We tested the hypothesis that the presence of AKT1 and AKTIP polymorphisms, target genes that encode key proteins in the signaling of dopaminergic and serotonergic systems, is associated with suicidal behavior in bipolar patients. The subjects were 273 patients diagnosed with bipolar disorder I or II (age = 41.4 ± 12.9). TaqMan single-nucleotide polymorphism genotyping assays (AKT1: rs2494731, rs3803304, rs3730358, rs10149779, rs2494746, rs1130214 and rs249878; AKTIP: rs9302648 and rs7189819) were used. We found that the AKT1 marker showed an association with suicide attempts (rs1130214, P < 0.05) and attempted violent attacks (rs2494746, P < 0.05). One out of the seven tested markers of AKT1 attained significant genotype association with violent attempt (rs2494731; P < 0.05).
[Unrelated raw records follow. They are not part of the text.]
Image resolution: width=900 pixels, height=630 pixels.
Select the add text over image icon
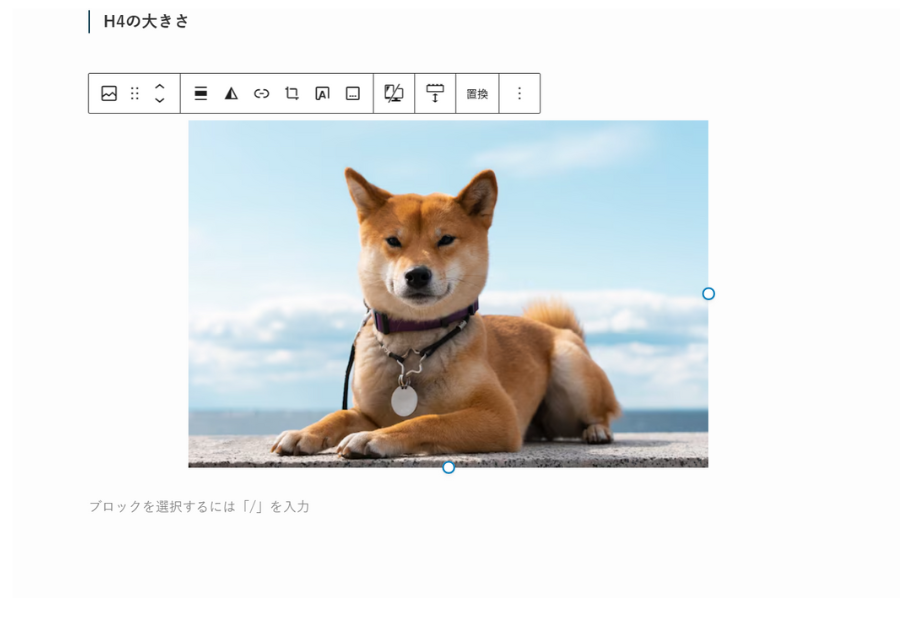click(321, 93)
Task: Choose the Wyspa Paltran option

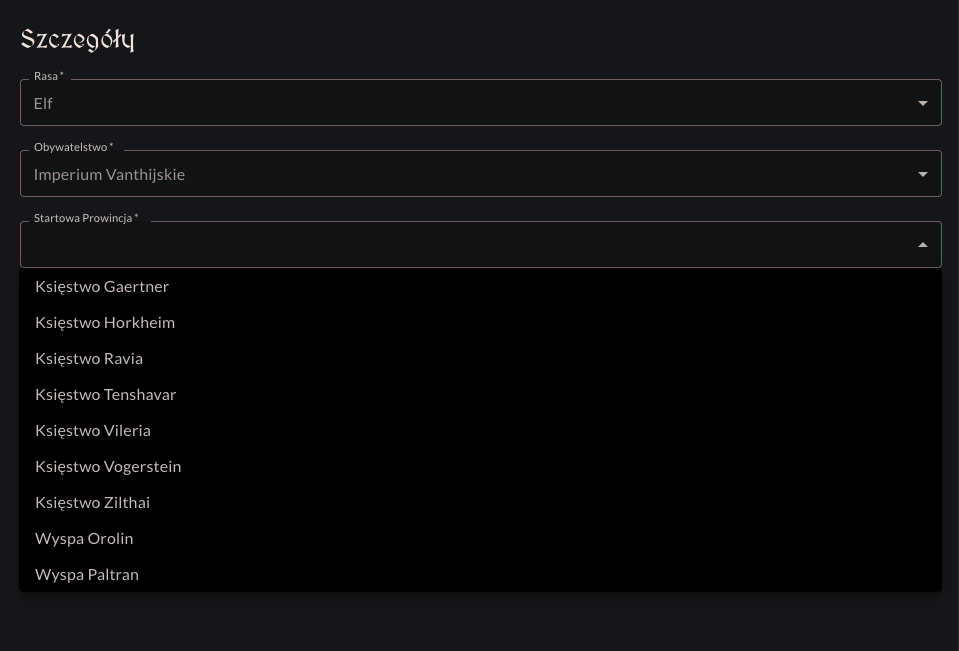Action: coord(481,575)
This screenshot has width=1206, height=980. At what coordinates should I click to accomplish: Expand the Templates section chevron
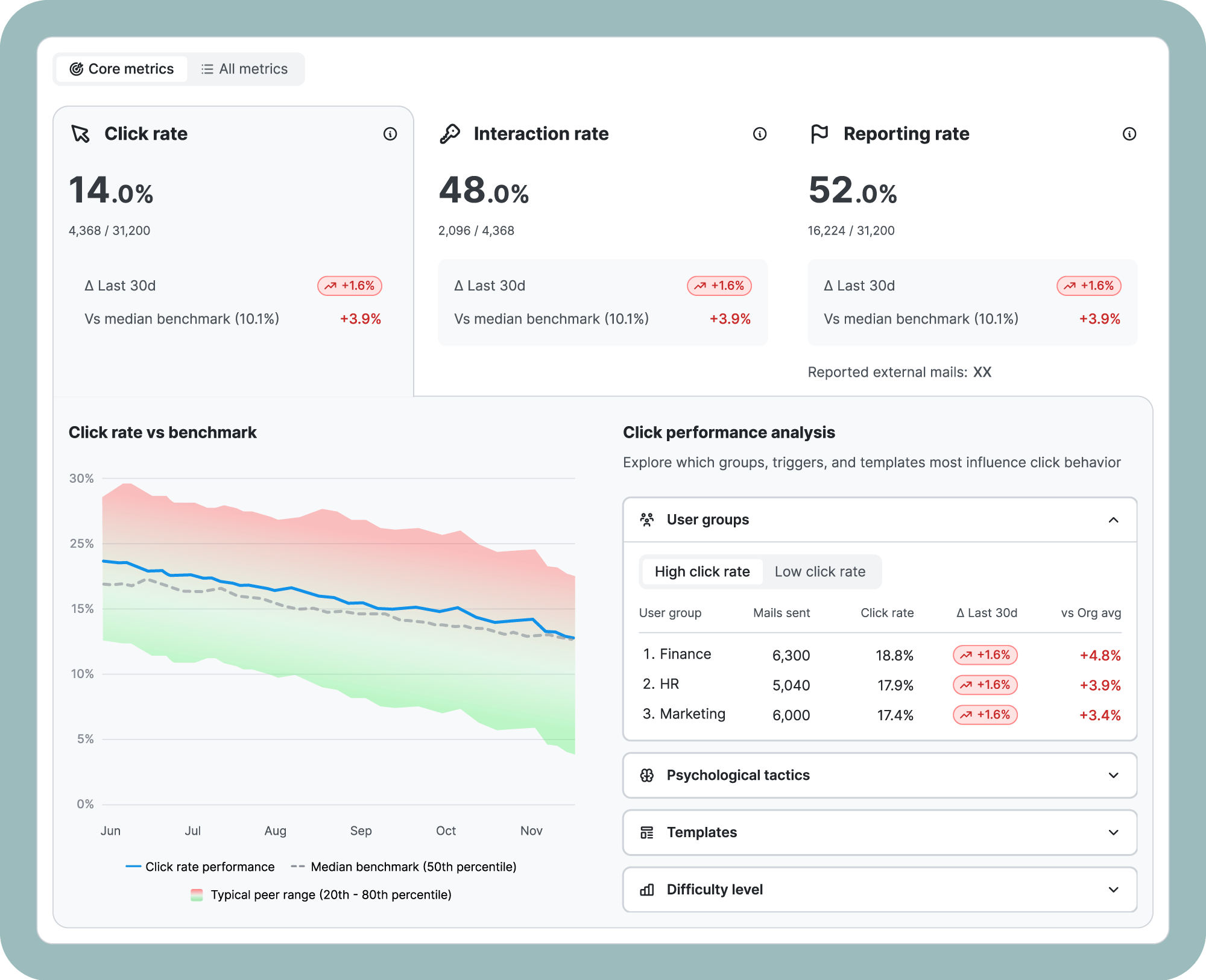(1113, 833)

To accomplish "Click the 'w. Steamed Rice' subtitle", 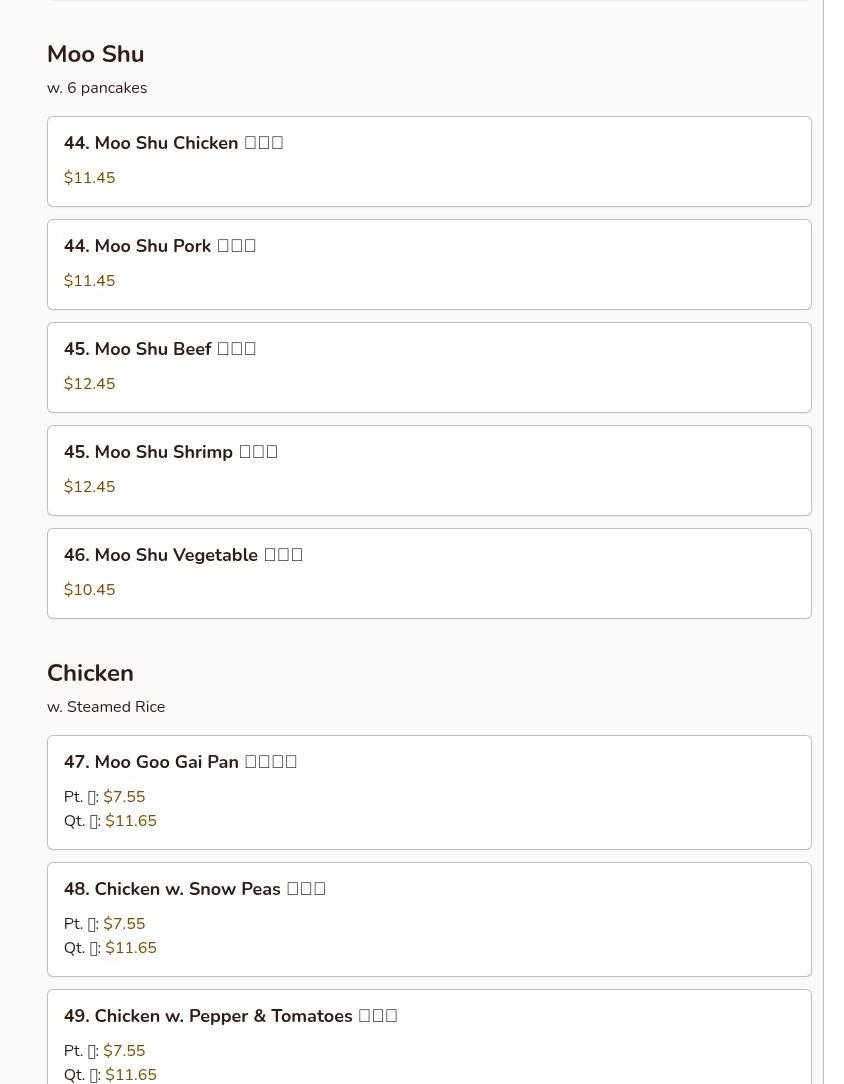I will pyautogui.click(x=106, y=707).
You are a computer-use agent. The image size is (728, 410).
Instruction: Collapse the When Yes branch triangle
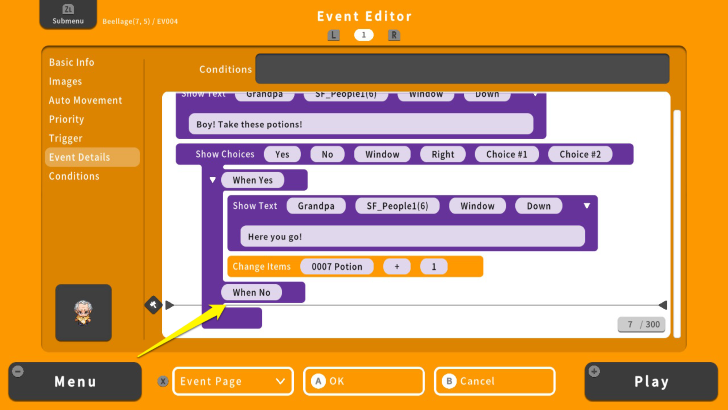[x=212, y=180]
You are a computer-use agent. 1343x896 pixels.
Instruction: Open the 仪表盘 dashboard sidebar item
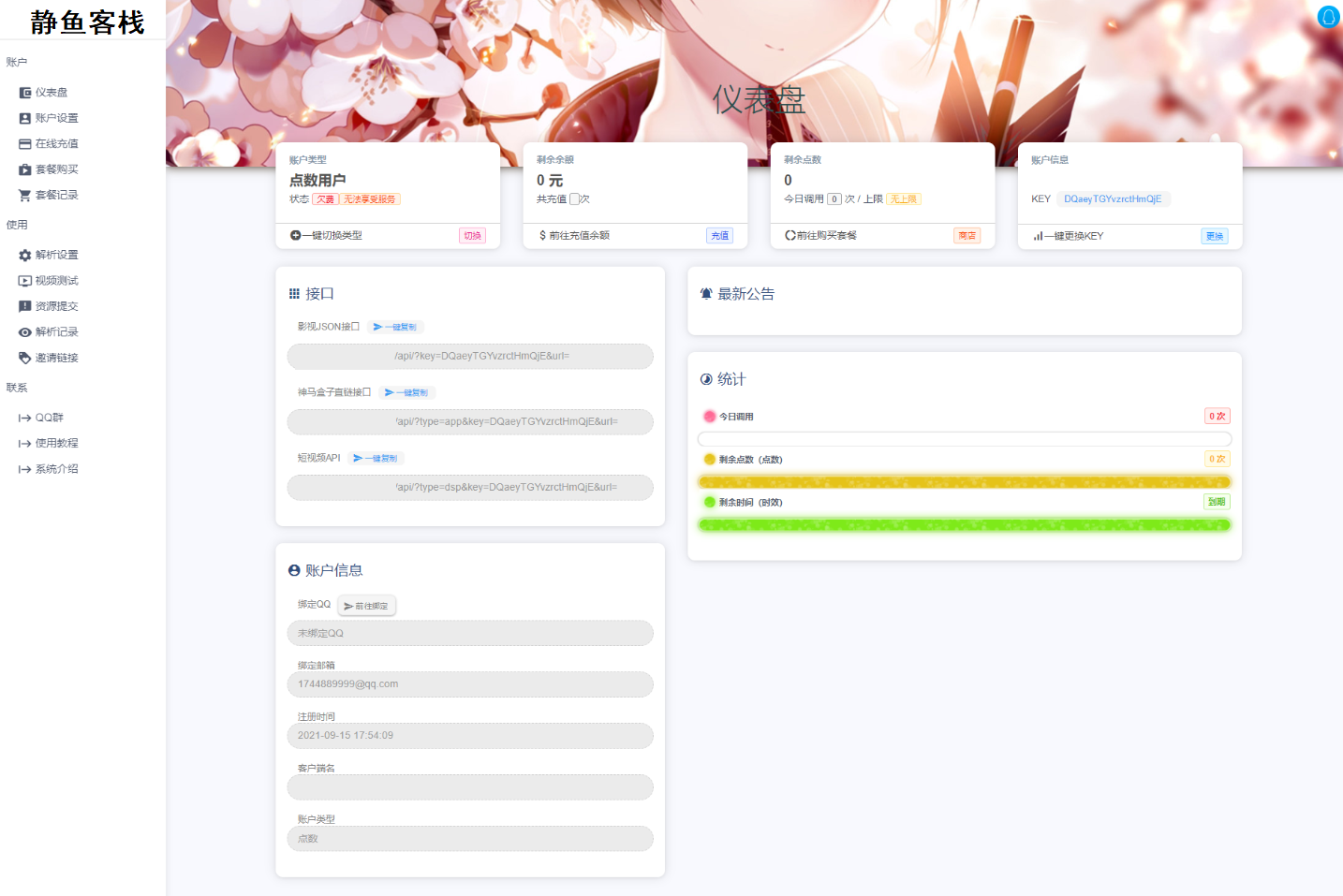51,93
A significant association was detected in the AKT1 haplotype test. We did not observe an association between suicidal behavior and AKTIP variants and also did not find an interaction between AKTIP and AKT1 polymorphisms. In addition, we found that demographic and clinical data are associated with lifetime history of suicide attempts. Our data suggest that demographic and clinical characteristics and AKT1 single markers and haplotypes, but not AKTIP polymorphisms or interactions between AKT1 and AKTIP, are associated with increased risk for suicidal behavior in bipolar patients.